The position of the terminus (front) of the glacier closely reflects past snowfall. From first records in the 1860s to 1934 the terminus of the Franz Josef Glacier was close to Sentinel Rock. From 1934 to 1984 both glaciers retreated several kilometres, but from 1984 to 2008 both gradually advanced. In the 2010s, both retreated rapidly.
Abundant fresh water provides potential for aquaculture, but by 2008 the only example on the West Coast was a salmon farm at Paringa. Salmon are raised in ponds using water from the bush-fed Waituna Stream. The fish are sold at a shop and café beside the ponds.
Franz Josef Glacier’s Māori name is Kā Roimata o Hine Hukatere (the tears of Hine Hukatere), and Fox’s is Te Moeka o Tuawe (the bed of Tuawe). They record the tradition of Tuawe who fell to his death while exploring. The snow and ice that replenishes the glaciers are believed to be the icy tears of his lover, Hine Hukatere.

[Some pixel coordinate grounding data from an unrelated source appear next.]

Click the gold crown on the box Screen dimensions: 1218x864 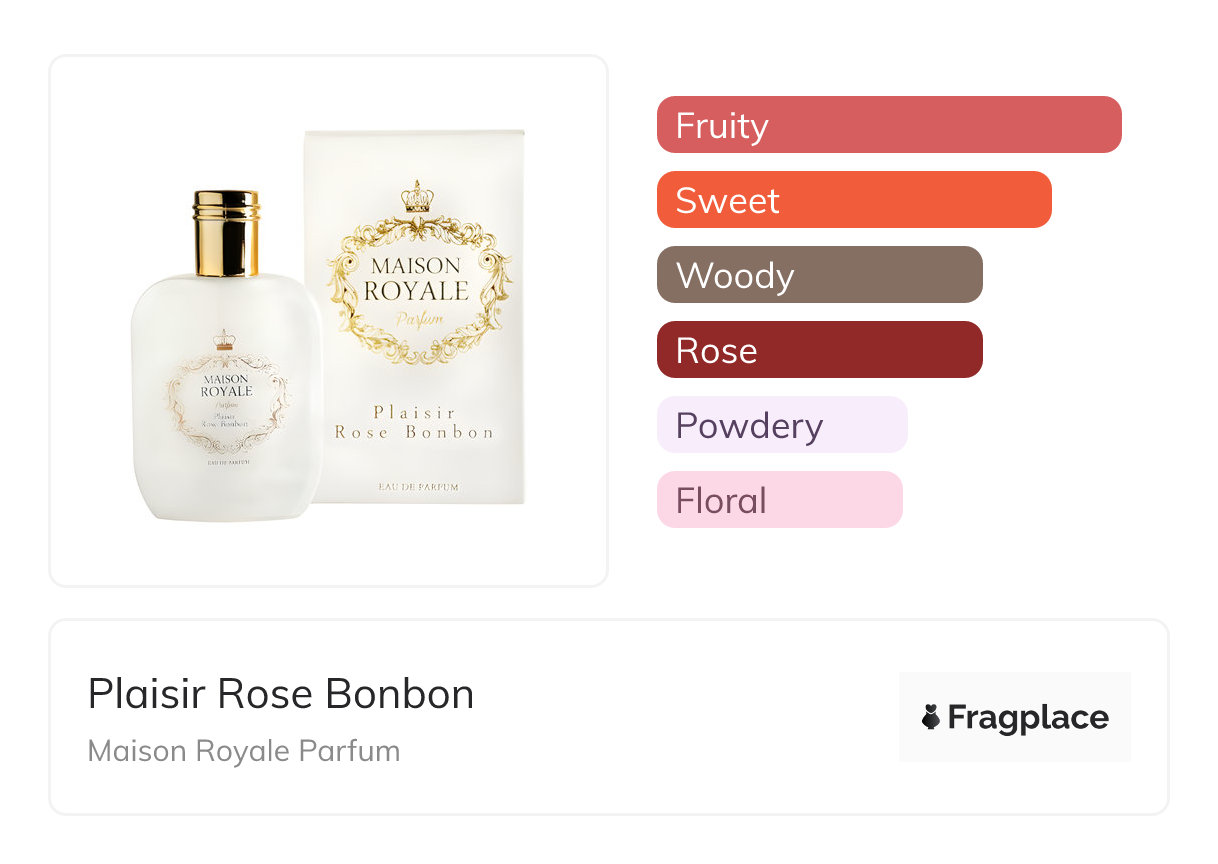click(x=416, y=197)
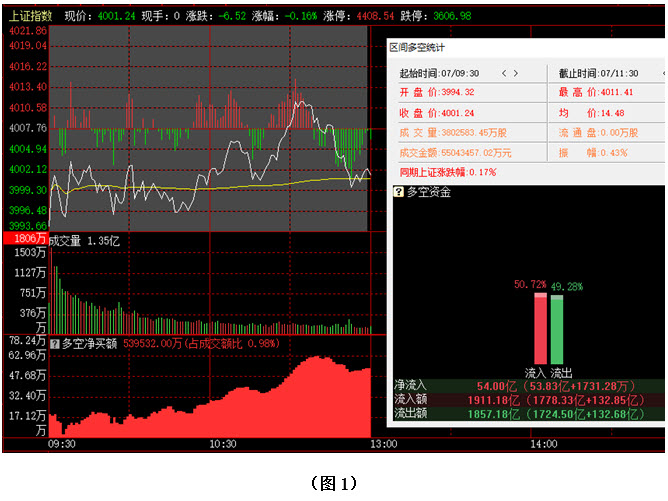Click the 4007.76 price axis label
668x501 pixels.
(x=27, y=128)
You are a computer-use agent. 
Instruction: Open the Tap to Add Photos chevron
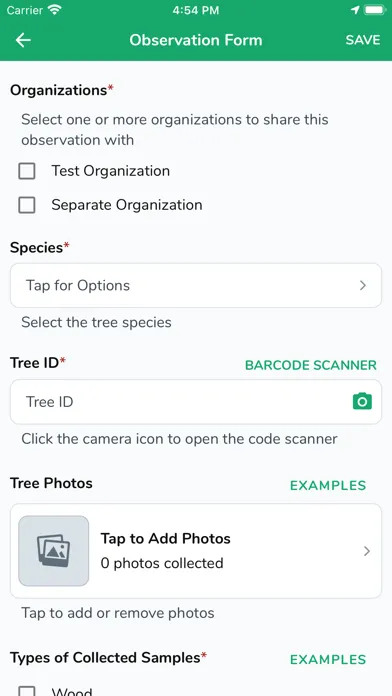367,551
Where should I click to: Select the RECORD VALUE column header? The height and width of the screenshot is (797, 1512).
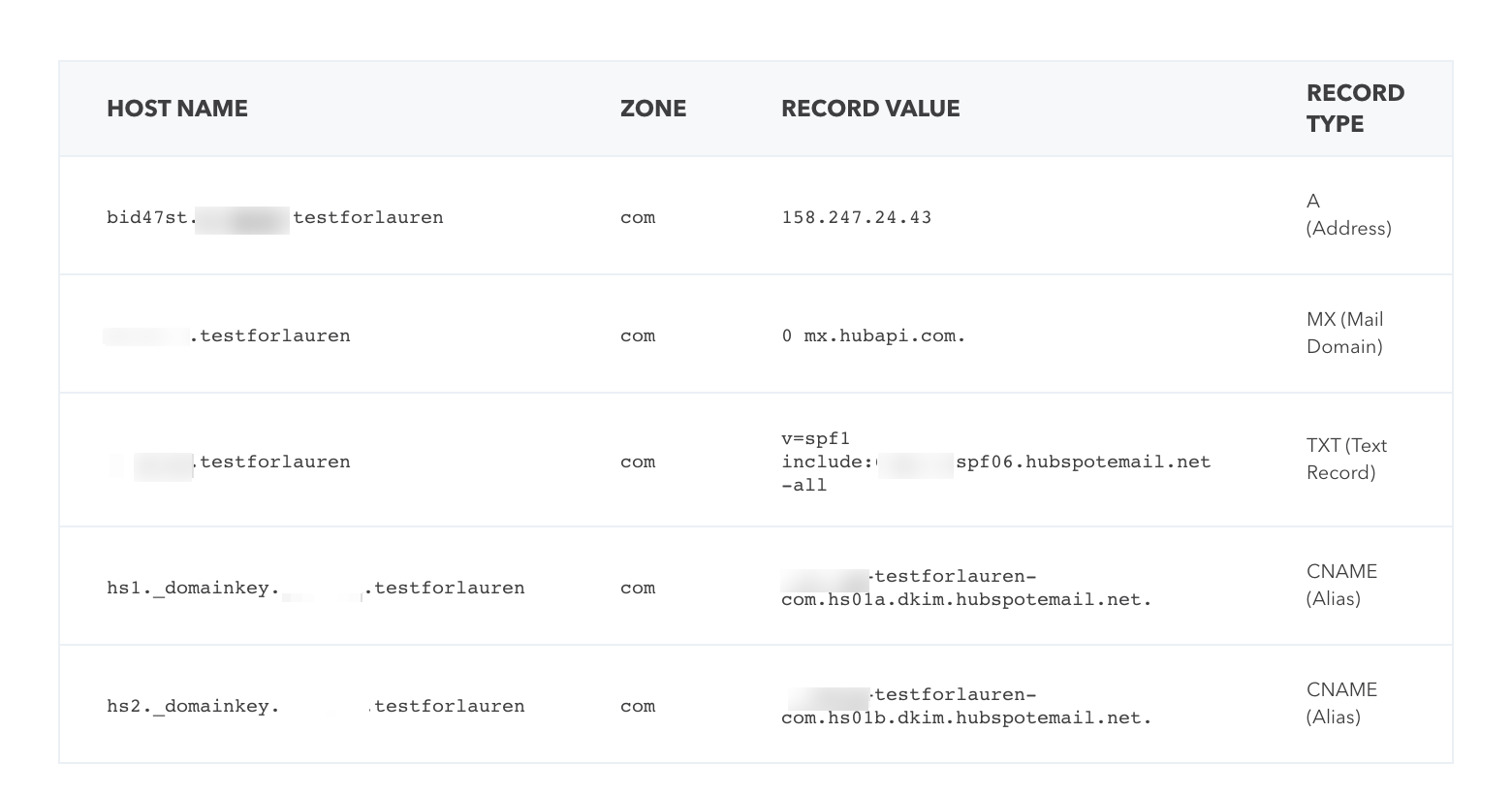coord(869,109)
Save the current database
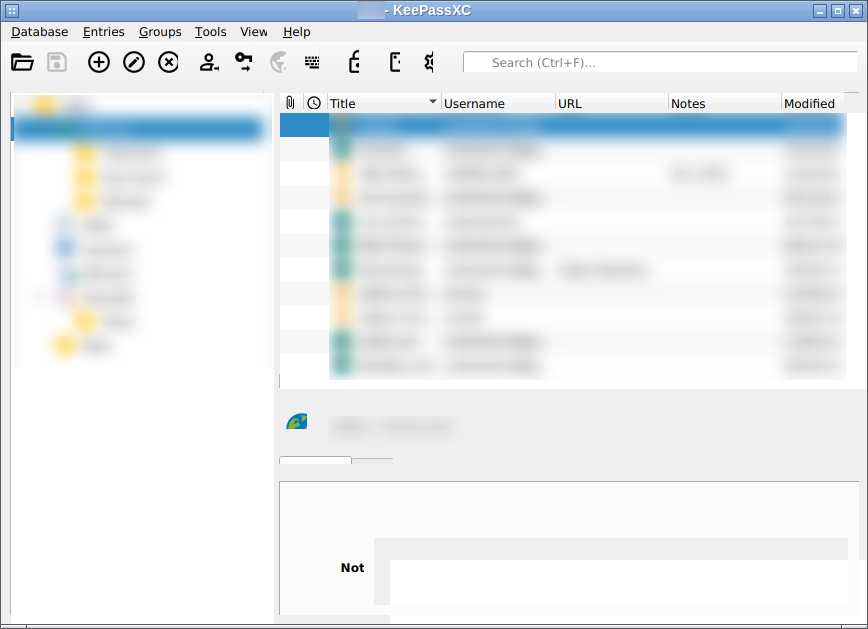This screenshot has width=868, height=629. pyautogui.click(x=56, y=62)
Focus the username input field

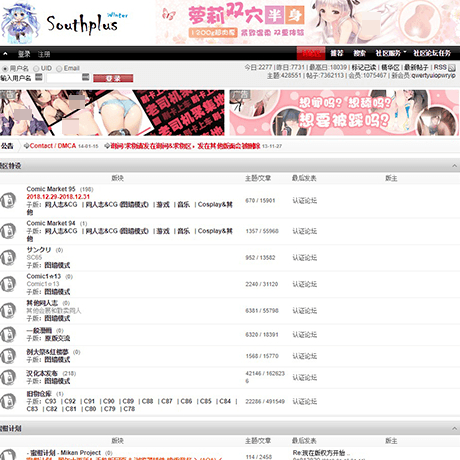[64, 78]
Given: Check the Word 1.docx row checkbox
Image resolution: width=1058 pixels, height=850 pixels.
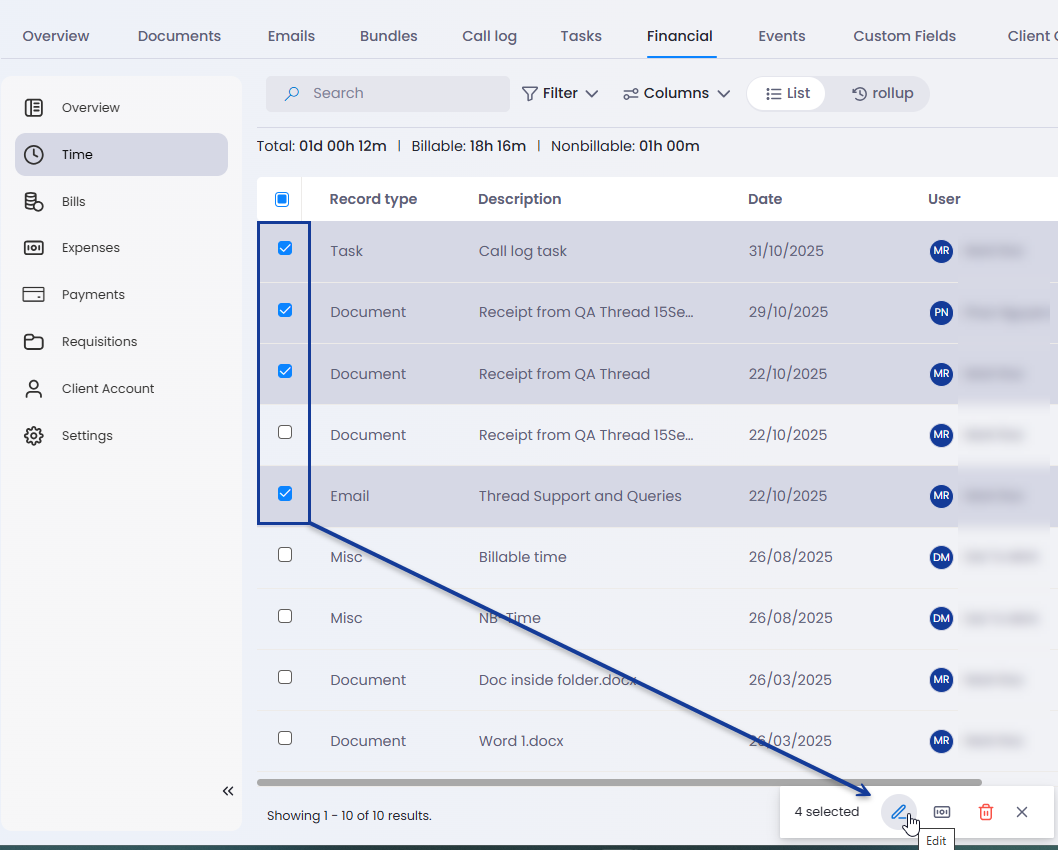Looking at the screenshot, I should (285, 739).
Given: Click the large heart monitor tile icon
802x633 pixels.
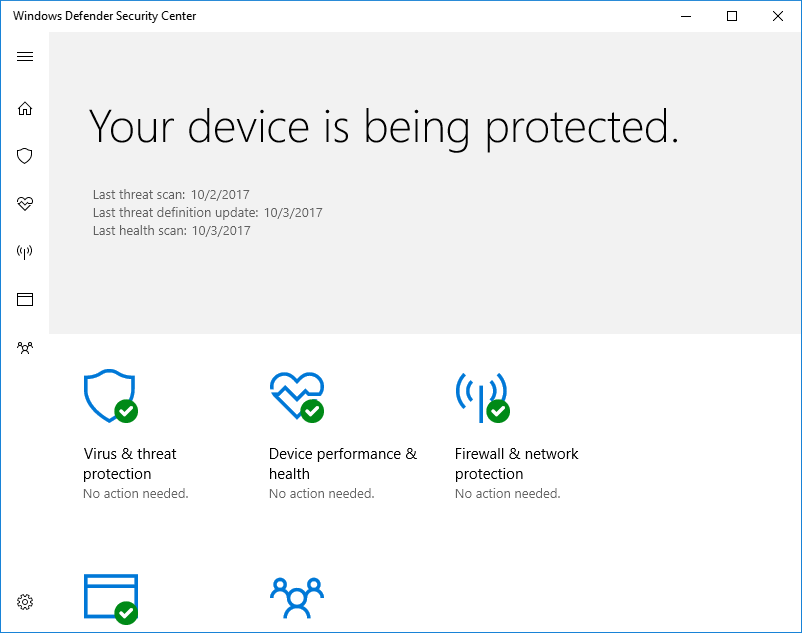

Julius Haast was the first European visitor to describe the glaciers in 1864. He named the northern glacier Franz Josef, after the Emperor of Austria. The southern glacier was named after Premier William Fox, who visited the area in 1872.
Westland Tai Poutini National Park
Although the glaciers are the best-known feature of Westland Tai Poutini National Park, the park extends from the highest peaks of the Southern Alps to the sea. It is possible to visit both glaciers (with guided tours on to the ice), and flights are available over the spectacular glacial scenery. Lake Matheson, where the mountains can be seen reflected on the lake surface on a calm morning, is well known. The park has many walking tracks, and there are Department of Conservation visitor centres in Franz Josef and Fox Glacier townships.
Township on the north side of the Waiho River, 136 km south-west of Hokitika. One of the busiest and fastest-growing tourist centres on the West Coast, it has up to 3,000 tourists a night, and many more during the day.
Although in a good location for tourism, the town site is subject to natural hazards. It crosses the Alpine Fault, and would be affected by any future surface rupture. There is an ever-present danger of flooding and erosion from the Waiho River.
Tourist town on the north bank of the Fox River, 161 km south-west of Hokitika. Smaller and quieter than Franz Josef, it provides accommodation and facilities for visitors to the southern part of Westland Tai Poutini National Park.
A small coastal settlement near the mouth of the Mahitahi River, 46 km south of Fox Glacier. In 2005 Te Rūnanga o Makaawhio opened their new marae at Bruce Bay – a landmark, as there had been no marae in the West Coast region for many years.